Do this
Copy the following lines exactly as they appear.

Stored data
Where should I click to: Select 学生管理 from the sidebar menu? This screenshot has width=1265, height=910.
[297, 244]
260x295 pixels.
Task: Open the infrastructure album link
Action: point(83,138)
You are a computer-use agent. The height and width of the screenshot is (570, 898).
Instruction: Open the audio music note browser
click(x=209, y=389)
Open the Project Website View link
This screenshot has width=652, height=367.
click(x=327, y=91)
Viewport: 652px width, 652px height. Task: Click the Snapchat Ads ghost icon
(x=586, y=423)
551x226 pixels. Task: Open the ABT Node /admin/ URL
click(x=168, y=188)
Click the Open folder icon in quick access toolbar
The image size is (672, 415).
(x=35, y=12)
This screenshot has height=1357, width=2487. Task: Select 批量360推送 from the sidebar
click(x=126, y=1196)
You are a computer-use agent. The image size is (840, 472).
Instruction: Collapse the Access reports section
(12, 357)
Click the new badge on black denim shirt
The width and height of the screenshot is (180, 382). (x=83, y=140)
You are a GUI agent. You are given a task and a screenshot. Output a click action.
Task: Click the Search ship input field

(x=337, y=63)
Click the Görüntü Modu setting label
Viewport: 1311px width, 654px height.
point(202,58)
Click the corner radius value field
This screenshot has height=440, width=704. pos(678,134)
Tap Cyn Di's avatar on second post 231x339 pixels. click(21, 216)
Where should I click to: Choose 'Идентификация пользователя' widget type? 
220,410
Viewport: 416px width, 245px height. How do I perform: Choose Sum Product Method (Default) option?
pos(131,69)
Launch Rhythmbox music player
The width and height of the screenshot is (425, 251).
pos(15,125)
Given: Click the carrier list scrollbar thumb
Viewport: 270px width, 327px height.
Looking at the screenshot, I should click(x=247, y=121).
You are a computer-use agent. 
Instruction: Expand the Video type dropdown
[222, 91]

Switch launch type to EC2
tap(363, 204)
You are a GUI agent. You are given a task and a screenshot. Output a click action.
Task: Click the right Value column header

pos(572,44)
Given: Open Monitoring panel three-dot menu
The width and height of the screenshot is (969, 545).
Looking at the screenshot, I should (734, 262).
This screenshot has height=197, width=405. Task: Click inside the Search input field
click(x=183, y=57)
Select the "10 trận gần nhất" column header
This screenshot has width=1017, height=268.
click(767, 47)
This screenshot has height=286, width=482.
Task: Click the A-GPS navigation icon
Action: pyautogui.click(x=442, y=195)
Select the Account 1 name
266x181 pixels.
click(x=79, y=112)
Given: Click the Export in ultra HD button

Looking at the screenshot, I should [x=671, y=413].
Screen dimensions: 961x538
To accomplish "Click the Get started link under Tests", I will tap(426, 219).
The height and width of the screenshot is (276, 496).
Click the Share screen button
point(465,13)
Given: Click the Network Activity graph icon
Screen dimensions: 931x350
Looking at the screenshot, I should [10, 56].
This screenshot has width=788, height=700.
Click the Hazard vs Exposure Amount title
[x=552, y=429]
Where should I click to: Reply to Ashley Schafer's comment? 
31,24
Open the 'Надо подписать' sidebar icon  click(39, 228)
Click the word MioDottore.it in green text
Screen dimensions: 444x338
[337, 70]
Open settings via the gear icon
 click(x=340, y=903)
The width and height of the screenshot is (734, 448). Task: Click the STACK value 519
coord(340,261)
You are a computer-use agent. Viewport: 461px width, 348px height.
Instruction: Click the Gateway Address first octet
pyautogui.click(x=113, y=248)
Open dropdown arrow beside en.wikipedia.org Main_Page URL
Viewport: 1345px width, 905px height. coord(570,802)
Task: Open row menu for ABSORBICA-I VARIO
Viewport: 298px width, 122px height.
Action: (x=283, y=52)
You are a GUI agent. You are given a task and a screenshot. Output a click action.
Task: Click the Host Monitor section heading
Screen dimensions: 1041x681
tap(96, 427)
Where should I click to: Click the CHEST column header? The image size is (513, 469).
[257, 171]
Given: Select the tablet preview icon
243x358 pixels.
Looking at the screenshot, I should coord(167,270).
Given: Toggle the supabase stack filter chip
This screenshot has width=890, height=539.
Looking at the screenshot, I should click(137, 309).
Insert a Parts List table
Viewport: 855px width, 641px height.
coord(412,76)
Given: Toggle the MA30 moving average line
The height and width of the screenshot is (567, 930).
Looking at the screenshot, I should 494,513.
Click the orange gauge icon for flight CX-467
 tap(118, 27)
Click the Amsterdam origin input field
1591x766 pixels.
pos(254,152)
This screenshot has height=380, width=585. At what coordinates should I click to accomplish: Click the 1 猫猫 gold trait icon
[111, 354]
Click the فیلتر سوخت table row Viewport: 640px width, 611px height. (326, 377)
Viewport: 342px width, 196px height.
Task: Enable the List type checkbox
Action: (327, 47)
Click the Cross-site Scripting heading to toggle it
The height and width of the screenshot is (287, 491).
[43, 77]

Worked solution
Where should I click to: Select 学生管理 from the sidebar menu? This screenshot has width=1265, height=910.
[297, 244]
260x295 pixels.
Task: Open the infrastructure album link
Action: point(83,138)
You are a computer-use agent. The height and width of the screenshot is (570, 898).
Instruction: Open the audio music note browser
click(x=209, y=389)
Open the Project Website View link
This screenshot has width=652, height=367.
click(x=327, y=91)
Viewport: 652px width, 652px height. Task: Click the Snapchat Ads ghost icon
(x=586, y=423)
551x226 pixels. Task: Open the ABT Node /admin/ URL
click(x=168, y=188)
Click the Open folder icon in quick access toolbar
The image size is (672, 415).
(x=35, y=12)
This screenshot has height=1357, width=2487. Task: Select 批量360推送 from the sidebar
click(x=126, y=1196)
You are a computer-use agent. The image size is (840, 472).
Instruction: Collapse the Access reports section
(12, 357)
Click the new badge on black denim shirt
The width and height of the screenshot is (180, 382). (x=83, y=140)
You are a GUI agent. You are given a task and a screenshot. Output a click action.
Task: Click the Search ship input field

(x=337, y=63)
Click the Görüntü Modu setting label
Viewport: 1311px width, 654px height.
point(202,58)
Click the corner radius value field
This screenshot has height=440, width=704. pos(678,134)
Tap Cyn Di's avatar on second post 231x339 pixels. click(21, 216)
Where should I click to: Choose 'Идентификация пользователя' widget type? 
220,410
Viewport: 416px width, 245px height. How do I perform: Choose Sum Product Method (Default) option?
pos(131,69)
Launch Rhythmbox music player
The width and height of the screenshot is (425, 251).
pos(15,125)
Given: Click the carrier list scrollbar thumb
Viewport: 270px width, 327px height.
Looking at the screenshot, I should click(x=247, y=121).
You are a computer-use agent. 
Instruction: Expand the Video type dropdown
[222, 91]

Switch launch type to EC2
tap(363, 204)
You are a GUI agent. You are given a task and a screenshot. Output a click action.
Task: Click the right Value column header

pos(572,44)
Given: Open Monitoring panel three-dot menu
The width and height of the screenshot is (969, 545).
Looking at the screenshot, I should (734, 262).
This screenshot has height=197, width=405. Task: Click inside the Search input field
click(x=183, y=57)
Select the "10 trận gần nhất" column header
This screenshot has width=1017, height=268.
click(767, 47)
This screenshot has height=286, width=482.
Task: Click the A-GPS navigation icon
Action: pyautogui.click(x=442, y=195)
Select the Account 1 name
266x181 pixels.
click(x=79, y=112)
Given: Click the Export in ultra HD button

Looking at the screenshot, I should [x=671, y=413].
Screen dimensions: 961x538
To accomplish "Click the Get started link under Tests", I will tap(426, 219).
The height and width of the screenshot is (276, 496).
Click the Share screen button
point(465,13)
Given: Click the Network Activity graph icon
Screen dimensions: 931x350
Looking at the screenshot, I should [10, 56].
This screenshot has width=788, height=700.
Click the Hazard vs Exposure Amount title
[x=552, y=429]
Where should I click to: Reply to Ashley Schafer's comment? 
31,24
Open the 'Надо подписать' sidebar icon  click(39, 228)
Click the word MioDottore.it in green text
Screen dimensions: 444x338
[337, 70]
Open settings via the gear icon
 click(x=340, y=903)
The width and height of the screenshot is (734, 448). Task: Click the STACK value 519
coord(340,261)
You are a computer-use agent. Viewport: 461px width, 348px height.
Instruction: Click the Gateway Address first octet
pyautogui.click(x=113, y=248)
Open dropdown arrow beside en.wikipedia.org Main_Page URL
Viewport: 1345px width, 905px height. coord(570,802)
Task: Open row menu for ABSORBICA-I VARIO
Viewport: 298px width, 122px height.
Action: (x=283, y=52)
You are a GUI agent. You are given a task and a screenshot. Output a click action.
Task: Click the Host Monitor section heading
Screen dimensions: 1041x681
tap(96, 427)
Where should I click to: Click the CHEST column header? The image size is (513, 469).
[257, 171]
Given: Select the tablet preview icon
243x358 pixels.
Looking at the screenshot, I should coord(167,270).
Given: Toggle the supabase stack filter chip
This screenshot has width=890, height=539.
Looking at the screenshot, I should click(137, 309).
Insert a Parts List table
Viewport: 855px width, 641px height.
coord(412,76)
Given: Toggle the MA30 moving average line
The height and width of the screenshot is (567, 930).
Looking at the screenshot, I should 494,513.
Click the orange gauge icon for flight CX-467
 tap(118, 27)
Click the Amsterdam origin input field
1591x766 pixels.
pos(254,152)
This screenshot has height=380, width=585. At what coordinates should I click to accomplish: Click the 1 猫猫 gold trait icon
[111, 354]
Click the فیلتر سوخت table row Viewport: 640px width, 611px height. (326, 377)
Viewport: 342px width, 196px height.
Task: Enable the List type checkbox
Action: (327, 47)
Click the Cross-site Scripting heading to toggle it
The height and width of the screenshot is (287, 491).
[43, 77]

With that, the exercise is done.